Rispetto all’avvicendamento dei parroci e dei viceparroci, Nosiglia chiede che avvenga nella continuità pastorale: «per un anno non si cambi niente»; eventuali cambiamenti della pastorale impostata in anni precedenti, se ritenuti necessari, «abbiano il placet del Consiglio pastorali o degli Affari economici e siano fatti con gradualità».

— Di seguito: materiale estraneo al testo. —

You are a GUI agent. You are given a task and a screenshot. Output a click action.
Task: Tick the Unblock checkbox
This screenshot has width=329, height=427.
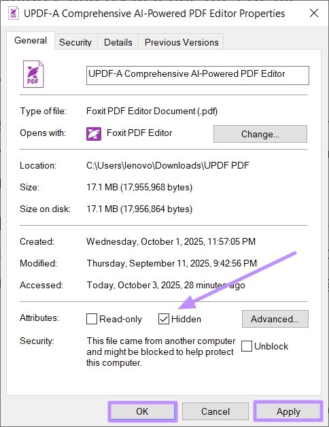(247, 346)
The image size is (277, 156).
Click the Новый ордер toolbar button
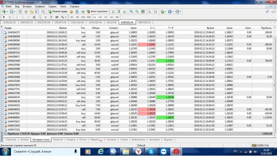coord(58,12)
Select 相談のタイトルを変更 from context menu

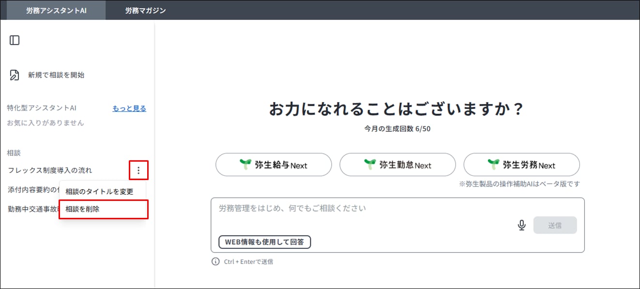(x=99, y=191)
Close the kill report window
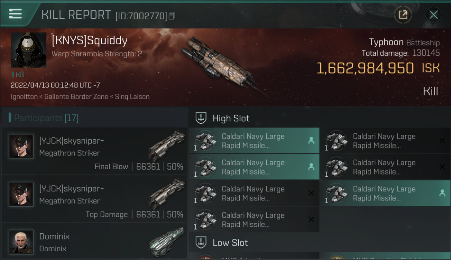The image size is (451, 260). (x=433, y=15)
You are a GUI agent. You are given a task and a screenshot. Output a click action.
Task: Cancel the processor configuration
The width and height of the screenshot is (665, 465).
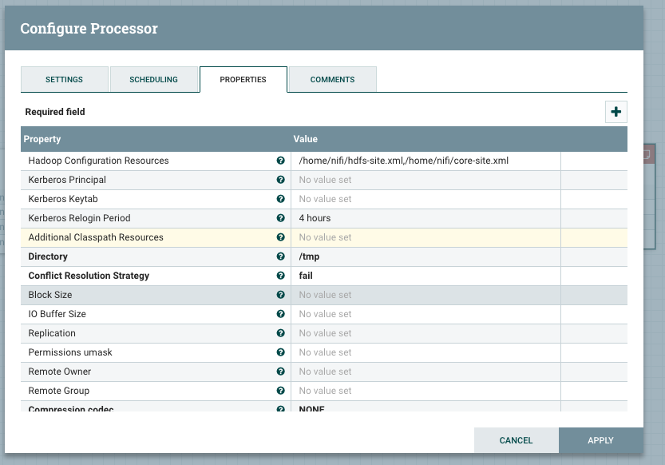coord(516,440)
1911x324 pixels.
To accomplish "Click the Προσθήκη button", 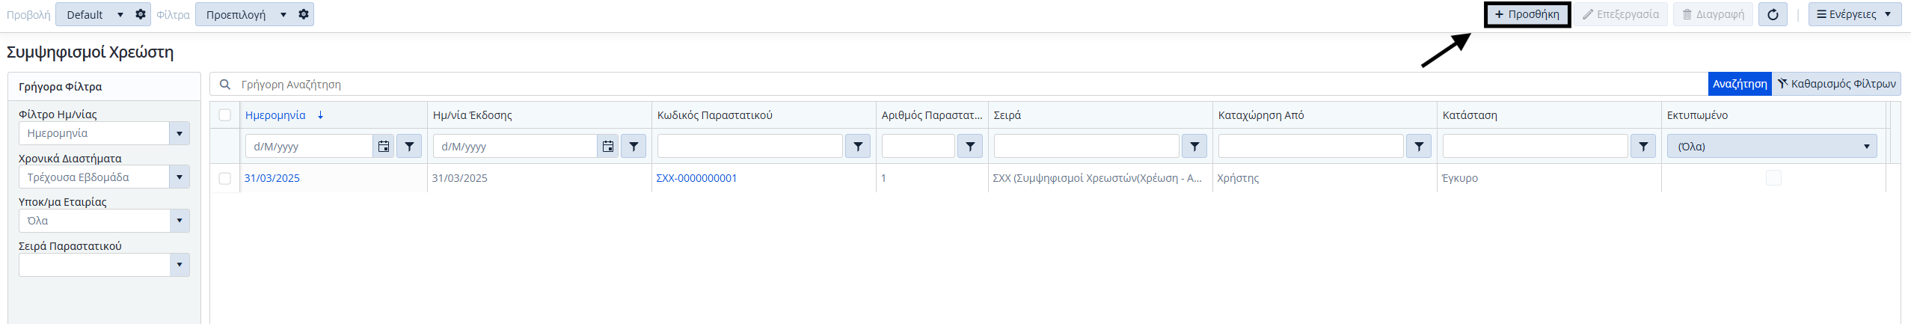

Rispetto ai casi di accorpamento delle parrocchie: «ogni parrocchia deve avere la celebrazione della Eucaristia domenicale (il sabato sera o la domenica mattina o pomeriggio) o, in casi stabiliti dal vescovo, la Liturgia della Parola, secondo gli schemi indicati dalla Conferenza episcopale piemontese». «Le parrocchie accorpate possono gradualmente dare vita a un unico consiglio Pastorale, mentre avranno a norma del diritto uno specifico Consiglio per gli Affari Economici». «L’accorpamento delle parrocchie comporta che un presbitero abbia più comunità da seguire e questo esige la massima collaborazione responsabile dei laici e di tutte le forze ecclesiali del territorio. È importante che in ogni parrocchia, soprattutto quelle che non hanno il presbitero residente, la comunità esprima un’equipe di animazione e coordinamento e gestione della pastorale locale, sotto la guida del parroco. La scuola diocesana per operatori pastorali è stata promossa proprio per questo fine». Circa la soppressione delle parrocchie: la linea è quella di cambiare lo status giuridico di quelle parrocchie che hanno un numero infimo di abitanti e una vita pastorale ridotta nei suoi ambiti fondamentali (catechesi, liturgia e carità, giovani…). La parrocchia soppressa giuridicamente resta come centro pastorale e luogo di alcune attività e celebrazioni liturgiche. Il Consiglio presbiterale ha dato il via libera per la soppressione di un numero molto ristretto, perché realtà piccole o di fatto prive ormai di un’attività pastorale autonoma».